Dschungel in HD: Unser Kolumnist auf Safari durch die TV-Kanäle.

Drastik jeder Prägung drückte man mir aufs Auge, ein Sammelsurium des Abwegigsten, und in alles war die gleiche unterschwellige Botschaft verpackt: Pass auf, Mensch, die Welt ist tückisch, brutal und vernichtend in den paar Gegenden, die noch naturbelassen sind. Zwei Wochen lang sah ich mich auf Feldforschung vor der Glotze mit beisswütigen Schlangen, tückischen Haien und gigantischen Schwärmen von Killerbienen konfrontiert, einem Bestiarium des Schreckens, zu dem mir Kommentatoren jeden Negativ-Superlativ lieferten. Programmiert war unter anderem auch Semiwissenschaftliches über «Fluss-Monster», über Riesenwelse «mit mörderischem Ruf», in der eine Liste verdeutlichte, wie viele Leichenteile man durch die Jahrhunderte in den «oft als Menschenfresser dargestellten» Tieren gefunden haben will. Im Gruseldrama «They Nest» futterten Myriaden von afrikanischen Kakerlaken ganze Dorfbevölkerungen und im nur leicht seriöseren Dokfilm «Horror auf acht Beinen» erfuhr ich nicht viel mehr als dass die australische Sydney-Trichternetzspinne einem in 15 Minuten den Garaus macht. Eltern, die ihre Kinder nur schon wegen Fuchsbandwürmern und Zecken nicht mehr ins Freie lassen, würden nach dieser geballten Ladung Tod und Verderbnis zusammenbrechen.

© Manu Hophan

Inszenierte Gefahren

Der urbanisierte Mensch redet zwar von seinem «Stadtdschungel», aber wie die Natur wirklich sein kann, «davon hat er immer weniger Ahnung», sagt der deutsche Natursoziologe Rainer Brämer. Eine Mitschuld daran trägt für ihn durchaus das Fernsehen, welches «die Realität versimpelt und die Wahrnehmungsfähigkeit verkümmern lässt». Lange Zeit habe auf vielen Sendern das «Bambi-Syndrom» grassiert, das zu niedlichen bis kitschigen Betrachtungen von Pflanzen, Tieren und Landschaften führte, und heute setze man eben auf den schnellen Kick, auf brachiale Dramatik. «Eine differenzierte Wahrnehmung der Umwelt scheint es kaum mehr zu geben.» Nicht zuletzt deshalb, weil die Lust auf eigene Streifzüge abnimmt. «Im Convenience-Zeitalter muss alles bequem erfahrbar sein. Und mittlerweile lässt sich ja fast jedes Bedürfnis elektronisch abdecken.»

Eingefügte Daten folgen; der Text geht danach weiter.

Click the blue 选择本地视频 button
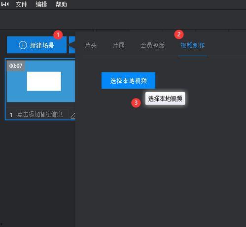The image size is (246, 227). coord(128,80)
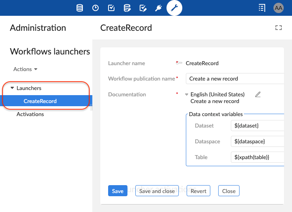The height and width of the screenshot is (212, 292).
Task: Click the checkbox-with-pencil workflow modeling icon
Action: [x=143, y=8]
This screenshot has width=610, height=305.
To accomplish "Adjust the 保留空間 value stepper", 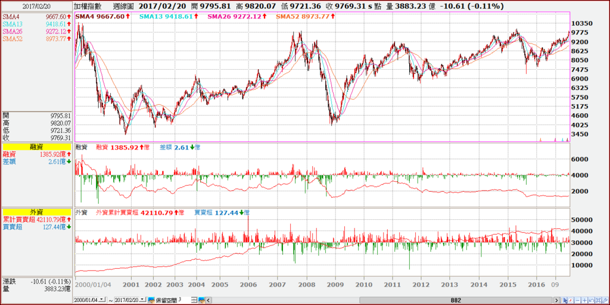I will tap(194, 300).
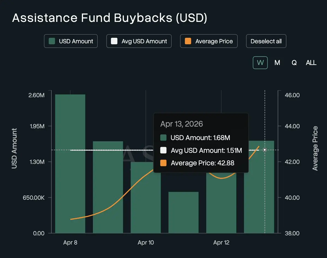Click the Apr 8 x-axis label
The height and width of the screenshot is (258, 327).
coord(70,243)
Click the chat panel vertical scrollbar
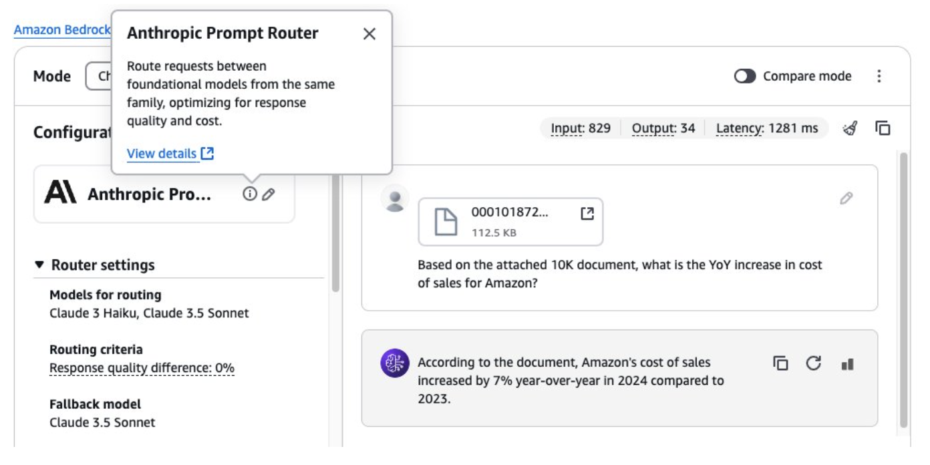 tap(903, 287)
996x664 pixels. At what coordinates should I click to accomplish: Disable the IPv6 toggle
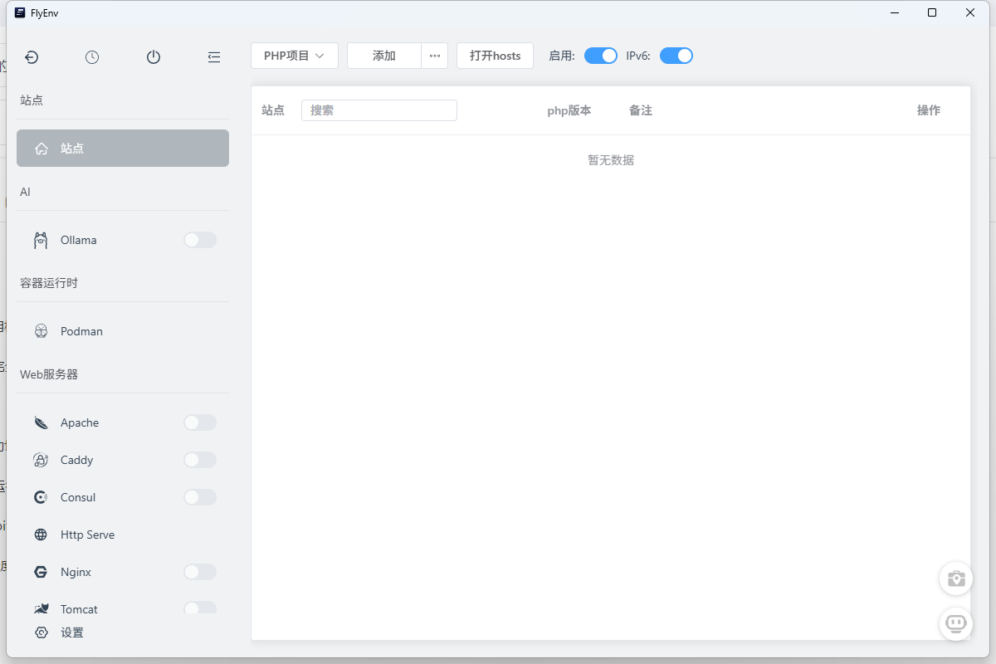pos(676,56)
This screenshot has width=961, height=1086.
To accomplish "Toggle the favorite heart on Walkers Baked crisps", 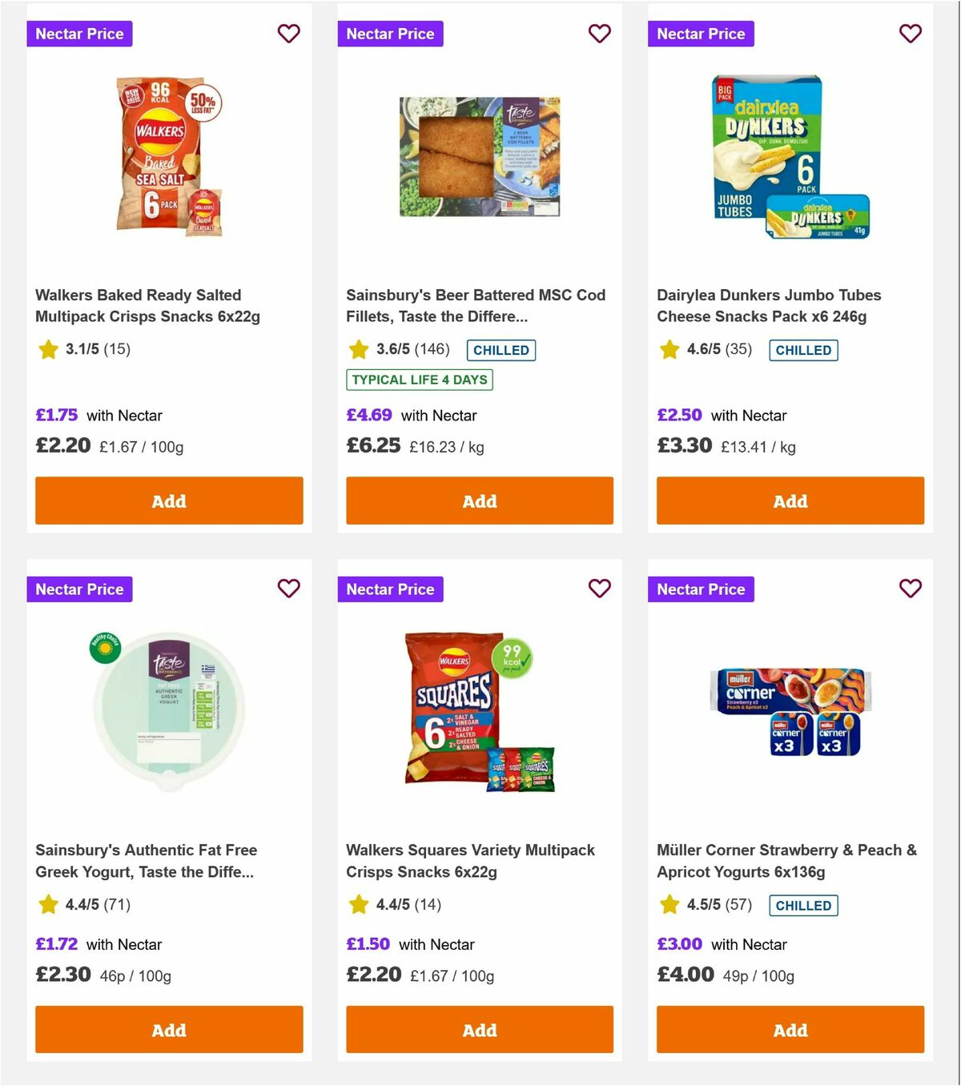I will click(x=288, y=34).

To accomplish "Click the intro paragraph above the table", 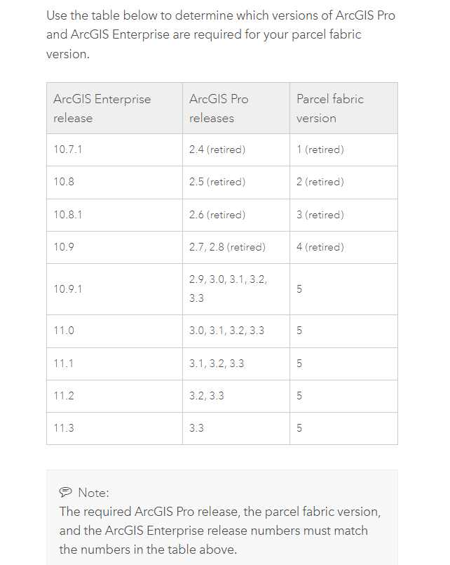I will (x=220, y=34).
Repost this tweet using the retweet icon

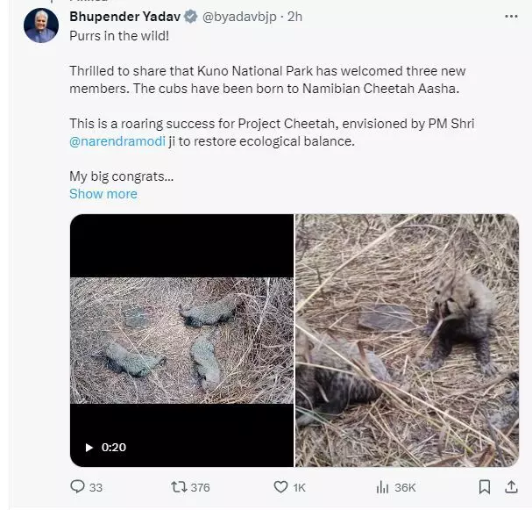click(176, 486)
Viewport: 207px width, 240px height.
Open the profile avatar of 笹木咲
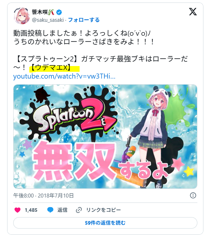point(21,15)
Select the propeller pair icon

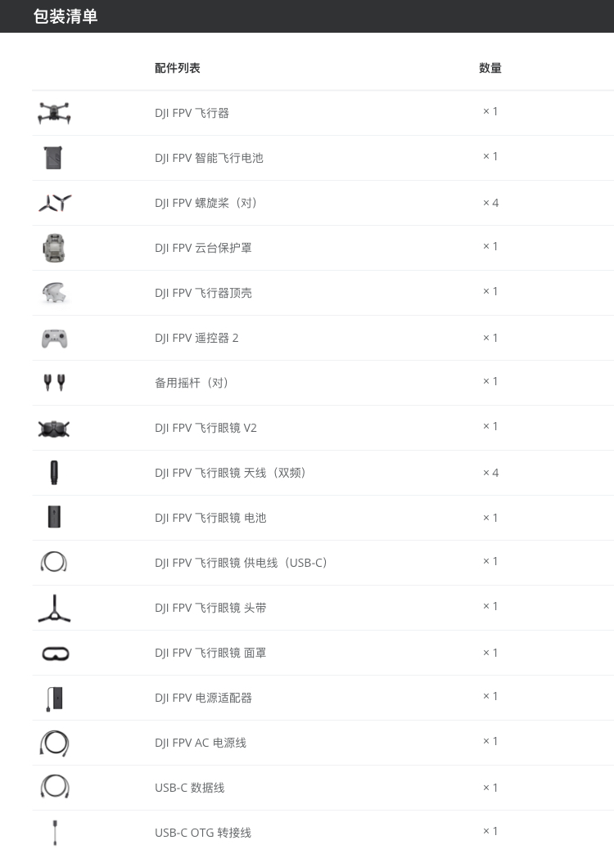point(54,203)
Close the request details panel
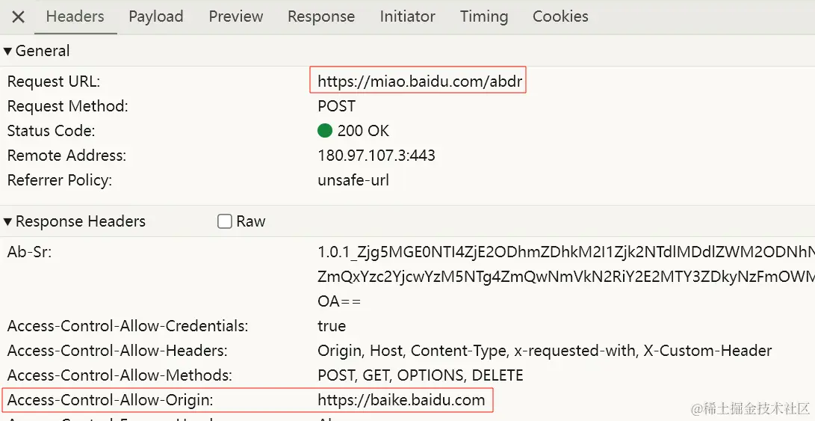The image size is (815, 421). [18, 17]
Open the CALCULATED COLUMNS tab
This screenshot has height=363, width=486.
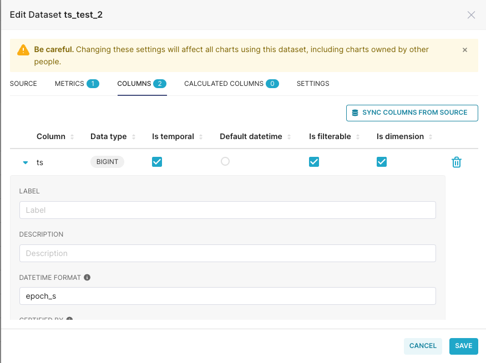point(224,83)
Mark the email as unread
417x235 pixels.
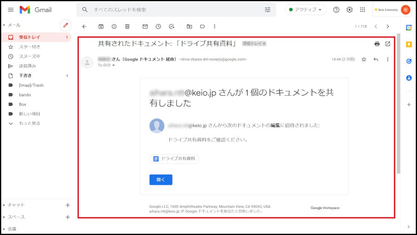(x=145, y=26)
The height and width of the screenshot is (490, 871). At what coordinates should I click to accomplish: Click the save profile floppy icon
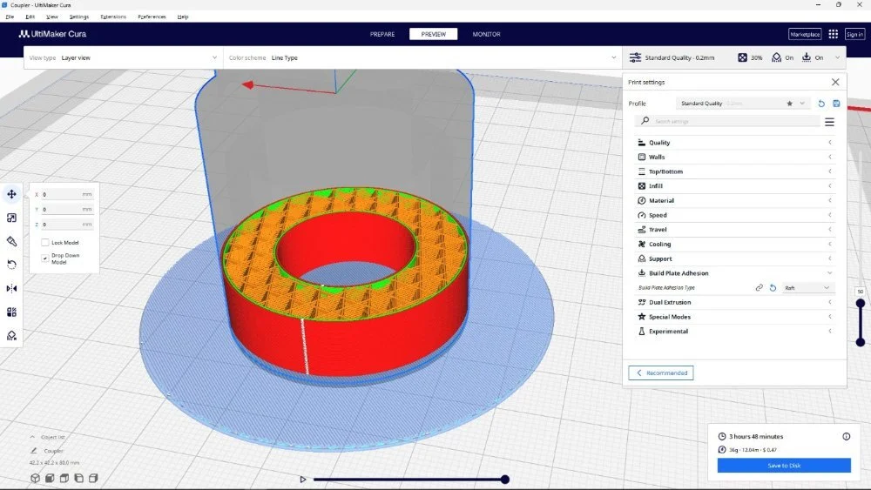click(836, 104)
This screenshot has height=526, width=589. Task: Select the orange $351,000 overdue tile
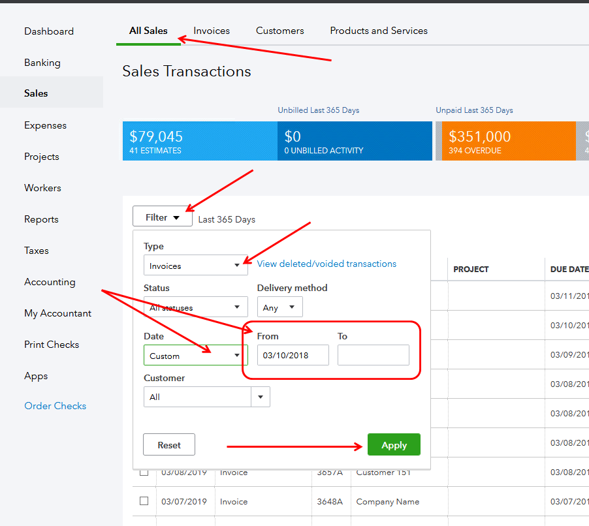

Die Frage ist bloss: Sind inszenierte Gefahren ein Bedürfnis? Ein Marginalsender wie DMax, der sich grossspurig «Factual Entertainment Channel for Men» nennt, scheint davon überzeugt zu sein. Die Macher lassen Bear Grylls, einst Mitglied einer britischen militärischen Spezialeinheit, wie irr und «Ausgesetzt in der Wildnis» in Alaska herumhecheln, wo er sich nach einer Lawine, mächtig Eisregen und einem Schneesturm mit Zitaten wie «Drei tödliche Gefahren habe ich schon überlebt» brüsten darf. Mitunter hält er sein blutig geschundenes Gesicht vor die Kamera und liefert den Merksatz: «In der Natur hat man nie alles unter Kontrolle.» Auf Pro7 zeigt man die Maschinen der «Ice Pilots» vorzugsweise in Blizzards und mit dem Hinweis: «Der schlimmste Alptraum wird fast zur Realität.» Und der Sender N24 versucht mit reisserischen Drehs wie «SOS! Todesangst auf hoher See» Wellen von archaischen Ängsten zu bewirken. Beim normalerweise dezenten Anbieter Arte schliesslich bringt ein Vulkan wie der Masaya in Nicaragua «immer Tod und Verwüstung», weil er «eine ungeheure Zerstörungskraft hat».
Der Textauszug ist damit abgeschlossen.